Our first poem on this current week. however, was 'A Race cut to shreds' by Simon Marks. This is a poem about the then steadily mounting pressure on disgraced SMP Bill Walker to resign following his conviction for domestic abuse offences. Since we published this poem, Simon has added a comment to the effect that Mr Walker has now bowed to the strength of public opinion and vacated his seat. We can't claim any credit here, of course, but it's nice to be on the winning side, especially in a case like this one.

On Tuesday, we went with Damien Healey's '2020 Vision', a poem inspired by Tokyo's winning bid to host the 2020 Olympic Games. Like our commentators, I loved the dark humour in this piece as well as a title so sharp it must have slept in the knife drawer. I agree with regular contributor, Carolyn Cornthwaite in that it isn't just Japan that that is guilty of this kind of thing. For me, at least, the ideals behind the Olympics have been too much tainted by money and politics.

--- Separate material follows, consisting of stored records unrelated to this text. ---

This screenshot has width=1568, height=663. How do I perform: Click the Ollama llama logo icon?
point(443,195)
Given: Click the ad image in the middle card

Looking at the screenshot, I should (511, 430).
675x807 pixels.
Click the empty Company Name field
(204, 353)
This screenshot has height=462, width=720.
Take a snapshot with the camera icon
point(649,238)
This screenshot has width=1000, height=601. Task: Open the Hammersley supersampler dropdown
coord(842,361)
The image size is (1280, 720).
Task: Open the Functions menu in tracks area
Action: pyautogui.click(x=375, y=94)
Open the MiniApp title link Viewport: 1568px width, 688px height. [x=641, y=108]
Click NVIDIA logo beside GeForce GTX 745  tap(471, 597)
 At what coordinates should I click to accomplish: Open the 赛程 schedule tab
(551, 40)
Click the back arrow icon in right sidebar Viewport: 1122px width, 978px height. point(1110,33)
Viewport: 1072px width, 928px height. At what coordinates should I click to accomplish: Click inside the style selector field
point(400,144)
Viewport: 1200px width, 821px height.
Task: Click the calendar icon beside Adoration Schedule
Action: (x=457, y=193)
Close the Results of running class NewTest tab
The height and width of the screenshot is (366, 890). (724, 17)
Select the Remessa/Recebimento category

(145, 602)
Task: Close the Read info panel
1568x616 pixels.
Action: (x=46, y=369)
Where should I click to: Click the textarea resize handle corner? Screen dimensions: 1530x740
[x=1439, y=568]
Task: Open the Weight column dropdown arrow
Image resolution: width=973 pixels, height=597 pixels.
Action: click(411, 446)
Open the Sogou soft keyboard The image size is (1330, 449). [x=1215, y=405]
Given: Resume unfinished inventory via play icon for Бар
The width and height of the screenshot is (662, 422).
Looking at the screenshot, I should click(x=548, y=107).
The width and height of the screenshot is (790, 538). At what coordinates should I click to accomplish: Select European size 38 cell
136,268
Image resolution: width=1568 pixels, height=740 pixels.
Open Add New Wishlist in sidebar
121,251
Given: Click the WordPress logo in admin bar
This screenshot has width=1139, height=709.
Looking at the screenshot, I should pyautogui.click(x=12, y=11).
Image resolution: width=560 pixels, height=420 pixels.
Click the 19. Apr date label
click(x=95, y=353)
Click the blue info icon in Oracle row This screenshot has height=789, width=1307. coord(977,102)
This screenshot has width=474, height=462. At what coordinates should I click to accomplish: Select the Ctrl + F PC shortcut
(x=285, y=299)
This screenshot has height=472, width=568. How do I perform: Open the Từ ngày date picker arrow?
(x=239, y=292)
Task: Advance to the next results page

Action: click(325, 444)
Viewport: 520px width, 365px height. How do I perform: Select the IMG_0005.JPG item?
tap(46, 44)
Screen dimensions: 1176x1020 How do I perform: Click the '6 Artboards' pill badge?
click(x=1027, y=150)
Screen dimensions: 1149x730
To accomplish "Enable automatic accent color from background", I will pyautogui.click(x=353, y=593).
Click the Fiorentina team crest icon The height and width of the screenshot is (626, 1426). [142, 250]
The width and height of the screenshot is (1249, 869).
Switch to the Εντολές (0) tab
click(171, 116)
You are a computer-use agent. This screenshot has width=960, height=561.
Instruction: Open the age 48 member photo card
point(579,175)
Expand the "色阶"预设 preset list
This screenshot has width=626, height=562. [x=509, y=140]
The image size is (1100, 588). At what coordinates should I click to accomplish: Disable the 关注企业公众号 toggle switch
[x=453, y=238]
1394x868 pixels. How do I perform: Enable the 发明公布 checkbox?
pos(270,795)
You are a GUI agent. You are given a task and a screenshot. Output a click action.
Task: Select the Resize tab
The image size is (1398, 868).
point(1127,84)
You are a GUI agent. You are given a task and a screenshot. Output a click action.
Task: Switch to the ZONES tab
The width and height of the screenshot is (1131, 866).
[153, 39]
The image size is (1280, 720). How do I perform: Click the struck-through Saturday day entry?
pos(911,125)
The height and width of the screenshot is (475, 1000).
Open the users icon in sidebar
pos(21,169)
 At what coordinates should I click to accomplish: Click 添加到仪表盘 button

On Wednesday, we hit a musical note with Luigi Pagano's 'Keeping One's Nerve'. Actually, of course, this was very serious story about Syrian President Bashae al-Assad's warning that the US will 'pay the price' for any strike against Syria. In this poem, however, Luigi gives it a quirky and sardonic treatment that I am sure was much appreciated by our readers.

On Thursday, in the wake of the anniversary of the 2001 attack on the World Trade Centre, we were proud to publish Mari Maxwell's 'We Don't Forget'. 'A stunning write,' one commentator said; 'evocative and emotional,' said another. (Actually, it was Carolyn Cornthwaite who is herself no slouch when it comes to a powerful piece.)  If for some reason you missed this poem, then I urge you to click immediately on the link in order to make good that omission.  This is a poem not to be over

On Friday, it was Carolyn herself with 'That Sacred Vow', a poem rooted in the horror of Nigeria's child brides.  We received her submission on the same day that I wrote 'Baby, Baby' in response to the story of the eight year-old Yemini girl who died as a result of injuries inflicted on her wedding night.  As Luigi Pagano pointed out, this barbaric practice is more widespread than many people realise. That being the case, it is no longer good enough, I think, to plead 'cultural differences'. There is a battle to be fought but it is not, as some would like to suggest, against one country, one culture or one religion; rather, it challenges all those who would threaten the safety and innocence of children.  In the west we may not marry off our eight year-old children but we know that there are men - and, I fear. some women, too - who are happy to use them as sexual playthings.  We need, all of us, to to address this problem and to keep the world's children safe.

On Saturday, we ended the week with Caroline Hurley's Vorsprung durch Technik, another hard-hitting piece that reminded me, at least, that in politics the unvarnished truth is never quite what it seems. Last night I watched a a news report in which Angela Merkel's management of the German economy was held up as some kind of a model 'tough love'. The truth; however, is that there, as here,  that the weak are being sacrificed in the name of 'recovery', 'market forces' and 'economic growth'. 

Well, that's all from me at the end of a weak in which I 'grasped the nettle', 'took the bull by the horns' and 'stepped up to the plate' by making the decision to resign from my 'day job' in order to have more time to write. It isn't, of course, that I am expecting to make money from my writing - although the odd cheque is always very welcome - but rather that I am beginning to hear Marvell's 'winged chariot' not just as distant rumble but thundering at my heels. To those of you who are younger than I am, one day you will know what I mean. In the meantime, have a productive week and keep well and safe.